Delhi Pollution Odd Even: Tackling the Menace of Air Pollution

Delhi-NCR is currently experiencing the wrath of severe air pollution, with pollution levels steadily on the rise. The thick smog in the sky has made breathing difficult for the residents, leading to complaints of burning eyes and respiratory distress. In response to this environmental crisis, the Delhi government has decided to implement the odd-even rule once again. After a four-year hiatus, the reintroduction of this rule has raised questions about its effectiveness. Let’s delve into the details of the odd-even policy and its potential impact on curbing pollution.

Understanding Odd-Even

The odd-even policy, initially introduced in January 2016 by the government led by Chief Minister Arvind Kejriwal, involves allowing vehicles with registration numbers ending in odd digits to ply on the roads on certain days and vehicles with even-ending numbers on alternate days. In other words, cars with odd-numbered plates can be driven on “odd days,” and cars with even-numbered plates on “even days.” This policy will be implemented from November 13th to November 20th, 2023, marking the fourth time it will be enforced to combat pollution in Delhi.

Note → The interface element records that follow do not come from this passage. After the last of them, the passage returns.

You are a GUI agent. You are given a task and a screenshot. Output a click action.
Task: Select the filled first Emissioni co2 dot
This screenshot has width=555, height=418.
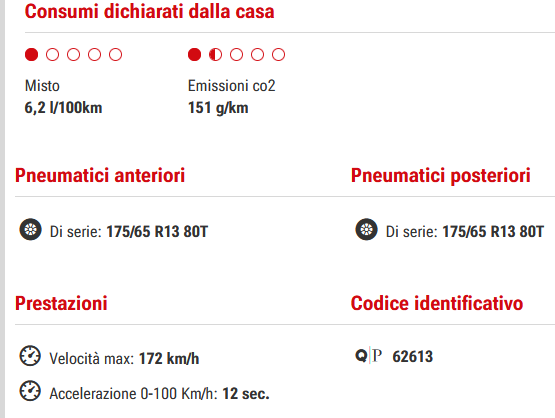(x=194, y=55)
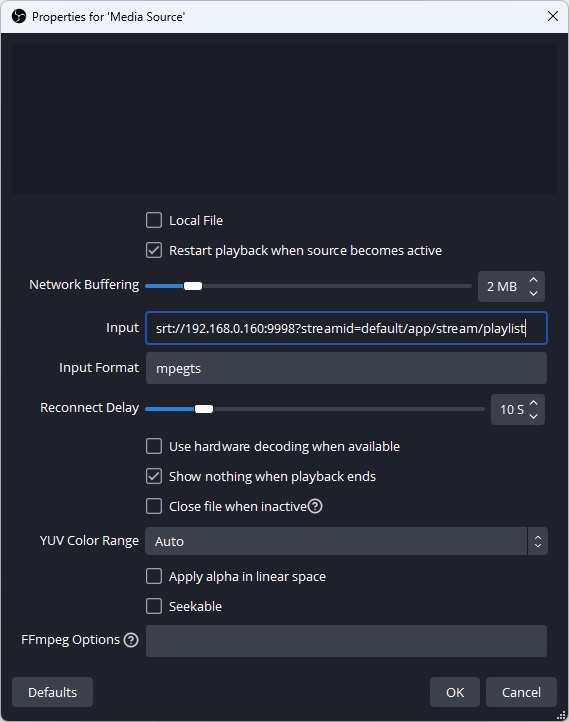
Task: Confirm settings with the OK button
Action: [455, 692]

Odd-Even Rules and Exceptions

The odd-even rule, during its previous implementations, exempted emergency and police vehicles, two-wheelers, cars driven by women, and those carrying schoolchildren. In the 2019 iteration, even more exceptions were added, including electric vehicles and two-wheelers. The policy aimed to reduce the number of vehicles on the road, especially those contributing to pollution.

Will Odd-Even Reduce Pollution?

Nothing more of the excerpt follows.